A major factor in the UK economy is the behaviour of house prices. These are seen by the UK establishment as a bell weather for the state of the economy itself. The Bank of England Underground Blog offered us these insights back last December.
What explains the strong comovement between the housing market and the labour market in the UK?
it is essential to better understand the drivers of the striking comovement between house prices and labour markets in the UK.
So there is a clear implied view that is you stop house price falls then you are likely to stop unemployment rising. That explains the way that the Bank of England introduced the Funding for Lending Scheme in the summer of 2013 which reduced mortgage rates by up to 2% by its own estimates and sent house prices higher again. Perhaps it also explains this type of rhetoric when he was Chancellor from George Osborne. From the Financial Times on May 20th..
A vote to leave the EU would hit UK house prices by between 10 per cent and 18 per cent, George Osborne has warned, in an escalation of the referendum rhetoric.
So we were supposed to then fear a rise in unemployment? Actually it was never quite as badged because in fact it was a reduction from expected growth.
The Treasury estimates that, by mid-2018, house prices would be at least 10 per cent below their expected trend.
So let us take a look at the evidence so far as we mull the fact that even though this was just rhetoric the Bank of England was so affected by it that it produced a “sledgehammer”.
The Nationwide has offered us its thoughts on the state of play in August.
UK house prices increased by 0.6% in August, resulting in a slight pick up in the annual rate of house price growth to 5.6%, from 5.2% in July, although this remains within the 3- 6% range prevailing since early 2015.
So much more “same as it ever was,same as it ever was” (Talking Heads) than “end of the world as we know it” (REM) on a price measure. As to the future the Nationwide spends quite a few paragraphs telling us that it does not know.
There was one interesting change to note which is this.
However, the decline in demand appears to have been matched by weakness on the supply side of the market.
So for all the furore about prices it is in fact quantity where we are seeing some action and of course this feeds into an existing trend after the spring Stamp Duty changes. Indeed it has led to this.
Surveyors report that instructions to sell have also declined and the stock of properties on the market remains close to thirty-year lows.

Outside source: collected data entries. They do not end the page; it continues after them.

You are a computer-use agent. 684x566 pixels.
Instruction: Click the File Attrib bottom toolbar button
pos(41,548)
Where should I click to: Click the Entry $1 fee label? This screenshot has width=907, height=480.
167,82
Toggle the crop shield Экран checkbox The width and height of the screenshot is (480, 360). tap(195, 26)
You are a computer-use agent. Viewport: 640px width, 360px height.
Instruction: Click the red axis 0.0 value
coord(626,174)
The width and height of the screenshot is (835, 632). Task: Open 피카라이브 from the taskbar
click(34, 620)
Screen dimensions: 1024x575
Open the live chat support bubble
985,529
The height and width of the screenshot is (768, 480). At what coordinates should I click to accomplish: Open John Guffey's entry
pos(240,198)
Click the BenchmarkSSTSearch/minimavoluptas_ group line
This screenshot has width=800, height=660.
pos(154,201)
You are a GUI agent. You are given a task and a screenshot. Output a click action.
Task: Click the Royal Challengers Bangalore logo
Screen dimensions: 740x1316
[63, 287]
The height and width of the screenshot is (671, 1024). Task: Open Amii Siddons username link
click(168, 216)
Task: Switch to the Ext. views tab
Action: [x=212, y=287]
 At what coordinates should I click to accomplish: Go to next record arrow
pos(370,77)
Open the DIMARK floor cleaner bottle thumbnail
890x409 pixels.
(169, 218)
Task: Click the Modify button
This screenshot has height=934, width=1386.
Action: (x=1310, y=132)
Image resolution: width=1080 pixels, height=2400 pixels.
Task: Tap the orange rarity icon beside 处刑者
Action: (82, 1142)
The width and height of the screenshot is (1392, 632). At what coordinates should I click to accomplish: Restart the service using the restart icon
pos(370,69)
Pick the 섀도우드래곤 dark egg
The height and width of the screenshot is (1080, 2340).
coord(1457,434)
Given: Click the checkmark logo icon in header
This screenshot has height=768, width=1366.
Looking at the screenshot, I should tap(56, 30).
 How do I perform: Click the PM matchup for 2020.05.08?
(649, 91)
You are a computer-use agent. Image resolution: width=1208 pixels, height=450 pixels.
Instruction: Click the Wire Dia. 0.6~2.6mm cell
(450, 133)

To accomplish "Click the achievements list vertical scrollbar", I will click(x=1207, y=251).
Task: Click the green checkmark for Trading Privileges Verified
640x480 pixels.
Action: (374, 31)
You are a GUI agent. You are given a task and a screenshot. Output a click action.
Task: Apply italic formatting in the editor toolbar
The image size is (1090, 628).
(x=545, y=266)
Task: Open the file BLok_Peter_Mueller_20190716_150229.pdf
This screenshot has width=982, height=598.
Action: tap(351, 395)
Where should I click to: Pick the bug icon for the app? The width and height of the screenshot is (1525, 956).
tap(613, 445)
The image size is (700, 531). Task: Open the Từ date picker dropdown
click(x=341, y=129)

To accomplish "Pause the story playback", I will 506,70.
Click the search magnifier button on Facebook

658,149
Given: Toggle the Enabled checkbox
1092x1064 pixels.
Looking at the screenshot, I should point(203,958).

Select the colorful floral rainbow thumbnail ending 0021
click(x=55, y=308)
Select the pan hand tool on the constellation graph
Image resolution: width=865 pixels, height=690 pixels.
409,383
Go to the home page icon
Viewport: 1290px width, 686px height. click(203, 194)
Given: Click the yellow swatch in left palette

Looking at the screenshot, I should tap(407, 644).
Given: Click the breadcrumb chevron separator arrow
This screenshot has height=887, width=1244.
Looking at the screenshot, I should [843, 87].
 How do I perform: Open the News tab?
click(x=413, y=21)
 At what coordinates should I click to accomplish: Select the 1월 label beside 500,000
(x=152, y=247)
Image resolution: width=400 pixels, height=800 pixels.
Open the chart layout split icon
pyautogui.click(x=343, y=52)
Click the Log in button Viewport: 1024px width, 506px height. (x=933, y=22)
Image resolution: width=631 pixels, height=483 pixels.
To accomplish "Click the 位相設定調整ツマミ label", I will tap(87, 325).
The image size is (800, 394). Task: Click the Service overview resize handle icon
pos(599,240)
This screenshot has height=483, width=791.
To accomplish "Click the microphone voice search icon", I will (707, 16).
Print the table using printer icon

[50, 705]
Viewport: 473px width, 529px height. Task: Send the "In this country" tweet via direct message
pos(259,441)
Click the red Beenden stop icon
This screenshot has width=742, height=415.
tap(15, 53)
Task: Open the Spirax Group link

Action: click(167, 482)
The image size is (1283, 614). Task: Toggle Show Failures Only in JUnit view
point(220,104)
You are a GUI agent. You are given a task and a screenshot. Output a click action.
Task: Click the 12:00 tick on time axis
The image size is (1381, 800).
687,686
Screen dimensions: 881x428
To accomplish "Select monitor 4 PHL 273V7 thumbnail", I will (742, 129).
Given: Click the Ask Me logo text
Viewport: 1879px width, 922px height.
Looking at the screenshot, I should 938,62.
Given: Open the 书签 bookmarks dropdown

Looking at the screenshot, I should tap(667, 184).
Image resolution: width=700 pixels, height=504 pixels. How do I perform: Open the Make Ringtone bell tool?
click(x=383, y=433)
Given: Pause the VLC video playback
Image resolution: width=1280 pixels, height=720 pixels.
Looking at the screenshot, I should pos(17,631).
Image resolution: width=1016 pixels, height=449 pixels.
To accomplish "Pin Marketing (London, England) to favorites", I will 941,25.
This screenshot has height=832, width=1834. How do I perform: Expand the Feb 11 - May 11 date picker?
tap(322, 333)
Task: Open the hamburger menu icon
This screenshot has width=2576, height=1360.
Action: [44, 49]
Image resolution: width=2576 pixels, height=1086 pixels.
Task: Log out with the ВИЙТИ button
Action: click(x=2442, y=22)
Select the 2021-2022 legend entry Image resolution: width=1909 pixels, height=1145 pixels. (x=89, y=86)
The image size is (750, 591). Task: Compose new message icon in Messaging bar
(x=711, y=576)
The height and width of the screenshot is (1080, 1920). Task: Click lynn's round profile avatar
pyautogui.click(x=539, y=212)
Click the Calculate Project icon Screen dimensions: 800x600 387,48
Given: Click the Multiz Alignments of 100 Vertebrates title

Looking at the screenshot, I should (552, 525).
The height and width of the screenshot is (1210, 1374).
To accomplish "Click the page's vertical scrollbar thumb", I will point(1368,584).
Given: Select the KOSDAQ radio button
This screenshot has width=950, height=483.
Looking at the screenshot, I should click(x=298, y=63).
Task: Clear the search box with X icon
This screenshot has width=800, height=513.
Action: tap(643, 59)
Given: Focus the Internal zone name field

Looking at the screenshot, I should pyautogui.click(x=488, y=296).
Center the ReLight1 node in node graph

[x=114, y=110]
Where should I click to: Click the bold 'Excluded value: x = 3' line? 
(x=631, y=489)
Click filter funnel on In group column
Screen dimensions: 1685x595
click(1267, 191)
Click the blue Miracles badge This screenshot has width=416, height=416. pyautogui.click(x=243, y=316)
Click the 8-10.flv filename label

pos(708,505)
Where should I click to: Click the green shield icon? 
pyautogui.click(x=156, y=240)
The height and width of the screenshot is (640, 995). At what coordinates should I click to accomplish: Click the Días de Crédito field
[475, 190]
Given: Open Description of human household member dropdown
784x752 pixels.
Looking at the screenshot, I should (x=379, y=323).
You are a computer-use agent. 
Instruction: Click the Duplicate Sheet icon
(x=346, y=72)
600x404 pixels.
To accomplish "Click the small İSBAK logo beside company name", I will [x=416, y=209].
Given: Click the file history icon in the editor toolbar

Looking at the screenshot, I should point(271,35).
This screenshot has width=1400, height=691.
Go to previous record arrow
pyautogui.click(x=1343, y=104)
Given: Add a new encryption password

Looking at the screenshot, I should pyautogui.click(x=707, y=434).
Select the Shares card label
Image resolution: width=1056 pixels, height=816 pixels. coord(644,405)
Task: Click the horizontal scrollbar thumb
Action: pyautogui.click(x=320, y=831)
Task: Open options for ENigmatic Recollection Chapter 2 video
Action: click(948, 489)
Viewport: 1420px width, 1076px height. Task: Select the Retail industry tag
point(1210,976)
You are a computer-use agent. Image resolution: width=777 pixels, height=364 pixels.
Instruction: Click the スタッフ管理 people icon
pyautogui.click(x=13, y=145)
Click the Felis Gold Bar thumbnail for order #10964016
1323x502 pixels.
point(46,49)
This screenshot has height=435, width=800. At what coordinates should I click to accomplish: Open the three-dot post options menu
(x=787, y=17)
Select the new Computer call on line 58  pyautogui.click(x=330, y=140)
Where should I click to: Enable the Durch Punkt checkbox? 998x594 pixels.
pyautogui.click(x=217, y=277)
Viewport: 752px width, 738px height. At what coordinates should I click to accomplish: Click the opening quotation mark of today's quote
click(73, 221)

Of course lower volumes could be because even on the highly favourable definition used the first time buyer house price to earnings ratio has hit 5.3. Some of that is due to london rising to a breathtaking 10.4 but by no means all of it.
The Bank of England was singing the same song yesterday as it told us this.
The number of loan approvals for house purchase was 60,912 in July, compared to the average of 68,775 over the previous six months.
So another sign of a quantity fall which has been translated pretty much everywhere as a sign of lower prices to come although as noted above if supply remains low that may be much less certain. Also for completeness net mortgage volumes fell.
Lending secured on dwellings increased by £2.7 billion in July, compared to the average of £3.5 billion over the previous six months
However care is needed because gross mortgage volumes rose ( not by much but rose) and the change was that repayments were higher by £1.6 billion in July compared to June.
The Bank of England
We now need to consider the Bank of England response to this as we know that it sees the housing market not only as a bell weather but also as a powerful causative agent.
These uncertainties are expected to cause: some companies to delay major decisions such as investment and hiring plans; lower house prices; and less spending by households.
The opening salvo was provided by this.
A cut in Bank Rate from 0.5% to 0.25%
So tracker mortgages will respond to this and may have already cut but for new mortgages the impact of this is very minor as the Mortgage Advice Bureau has reported.
The wealth of product availability, coupled with rock bottom rates has led to the overwhelming majority of people fixing their mortgage; those remortgaging and fixing dropped slightly in July to 88.4%, down from 90.7% in June, with 93.2% of purchase applicants opting for a fixed deal.
The variable rate to fixed rate picture has in fact shifted substantially according to the Nationwide.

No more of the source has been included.